INSTRUCTION
Return, word for word, the lines of the items from the one containing "Identify the location of Franjas" through the last line of the items, including both.
··· DATA FOR PROCESSING ···
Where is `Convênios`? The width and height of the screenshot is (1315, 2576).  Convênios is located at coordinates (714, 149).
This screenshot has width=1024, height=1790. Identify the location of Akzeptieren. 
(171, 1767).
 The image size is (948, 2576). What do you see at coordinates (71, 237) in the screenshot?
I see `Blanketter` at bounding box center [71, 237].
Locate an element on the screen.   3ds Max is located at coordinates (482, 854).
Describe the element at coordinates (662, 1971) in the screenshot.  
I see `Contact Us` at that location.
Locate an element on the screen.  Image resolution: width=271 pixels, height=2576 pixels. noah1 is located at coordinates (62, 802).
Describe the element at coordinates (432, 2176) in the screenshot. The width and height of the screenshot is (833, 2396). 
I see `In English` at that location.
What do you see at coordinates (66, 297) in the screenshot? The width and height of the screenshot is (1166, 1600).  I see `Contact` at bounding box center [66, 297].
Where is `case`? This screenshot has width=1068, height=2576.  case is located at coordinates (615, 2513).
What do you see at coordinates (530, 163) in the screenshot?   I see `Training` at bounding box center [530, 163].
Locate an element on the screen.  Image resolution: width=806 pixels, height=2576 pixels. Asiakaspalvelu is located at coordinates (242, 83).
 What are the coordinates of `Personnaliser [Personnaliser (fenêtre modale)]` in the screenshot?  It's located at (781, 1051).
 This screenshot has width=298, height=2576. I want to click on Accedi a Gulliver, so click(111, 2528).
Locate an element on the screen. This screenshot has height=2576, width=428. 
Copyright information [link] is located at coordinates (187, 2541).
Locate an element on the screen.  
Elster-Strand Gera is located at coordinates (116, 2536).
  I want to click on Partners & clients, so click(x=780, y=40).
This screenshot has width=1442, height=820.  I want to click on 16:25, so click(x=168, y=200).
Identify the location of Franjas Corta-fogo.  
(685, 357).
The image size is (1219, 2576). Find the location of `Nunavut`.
···
ANSWER TO THE PROBLEM
Identify the location of Franjas Corta-fogo.  
(685, 357).
The image size is (1219, 2576). Find the location of `Nunavut`.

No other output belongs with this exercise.